Expectations. So much is expected of me. And BY me.
I have a daughter who has learning challenges. Mental Retardation, Unspecified, they say. I didn’t think they still used that term. Mental Retardation. The school says she has an IQ of 55, maybe lower. I don’t know. I home school her so I am well aware of her hang ups academically. I also see where she is very bright in other areas. Her education doesn’t concern me quite as much as her training. And her moods. She shows many autistic tendencies, such as meltdowns and language delay, but they say she isn’t autistic. Doesn’t matter. I home school her so she doesn’t have to live with a label. I had her diagnosed so I would know what I was dealing with. So I would not expect too much or too little of her.
Like it was and is with me.
Too much expected in some areas and too little in others. Just follow the rules and do what I say and all will be fine. Try to think for yourself and you will be accused of rebelling or being on drugs.
Reading over this post I am reminded of how crazy I am becoming. That’s okay. This is where I can release the craziness in an effort to find order.
I know God is order. No doubt. No doubt He created and sustains. He saves. Though many atheists would misinterpret my random crazy selfish thoughts as indicative of a weak faith, they are not.

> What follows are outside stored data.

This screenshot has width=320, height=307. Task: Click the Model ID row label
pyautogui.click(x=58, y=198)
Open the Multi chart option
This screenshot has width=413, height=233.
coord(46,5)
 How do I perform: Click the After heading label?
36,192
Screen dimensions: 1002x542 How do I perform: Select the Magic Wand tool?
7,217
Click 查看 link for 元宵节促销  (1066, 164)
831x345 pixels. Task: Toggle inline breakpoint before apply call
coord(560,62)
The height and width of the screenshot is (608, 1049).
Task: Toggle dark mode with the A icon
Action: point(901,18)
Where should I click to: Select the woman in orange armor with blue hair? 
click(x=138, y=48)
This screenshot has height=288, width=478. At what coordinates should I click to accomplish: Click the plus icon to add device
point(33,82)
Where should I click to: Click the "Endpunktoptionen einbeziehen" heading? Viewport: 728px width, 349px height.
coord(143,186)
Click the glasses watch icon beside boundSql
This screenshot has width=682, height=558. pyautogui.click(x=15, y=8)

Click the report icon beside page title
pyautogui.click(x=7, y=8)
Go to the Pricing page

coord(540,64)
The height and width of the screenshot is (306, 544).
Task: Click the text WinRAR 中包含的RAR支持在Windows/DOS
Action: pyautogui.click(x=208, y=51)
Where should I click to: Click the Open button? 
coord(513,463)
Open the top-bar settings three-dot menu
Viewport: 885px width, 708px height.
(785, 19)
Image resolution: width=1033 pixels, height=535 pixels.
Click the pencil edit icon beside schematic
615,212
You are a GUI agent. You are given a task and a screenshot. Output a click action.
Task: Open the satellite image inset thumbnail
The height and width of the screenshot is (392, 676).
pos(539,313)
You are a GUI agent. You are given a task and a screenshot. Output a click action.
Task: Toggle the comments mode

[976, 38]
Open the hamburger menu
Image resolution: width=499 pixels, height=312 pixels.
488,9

I know these ramblings are the by-product of unbalanced hormones brought on my two births, depression and fibromyalgia. Not to mention a life time of unhealthy living. Fifteen years of that filthy, awful habit of smoking. There. I am a closet smoker. Not entirely hidden of course. My husband knows about it. And the kids, though I do not do it around them. I’m hardly that selfish. While I am on this subject, let me just say I want to quit but am terrified. Terrified of the withdrawal. Terrified of who I’ll be without it. Maybe just a small part of me too has a death wish.
This happens when you are depressed. When your rational self flies out the window and your personality is split between who you want to be and who you are right now.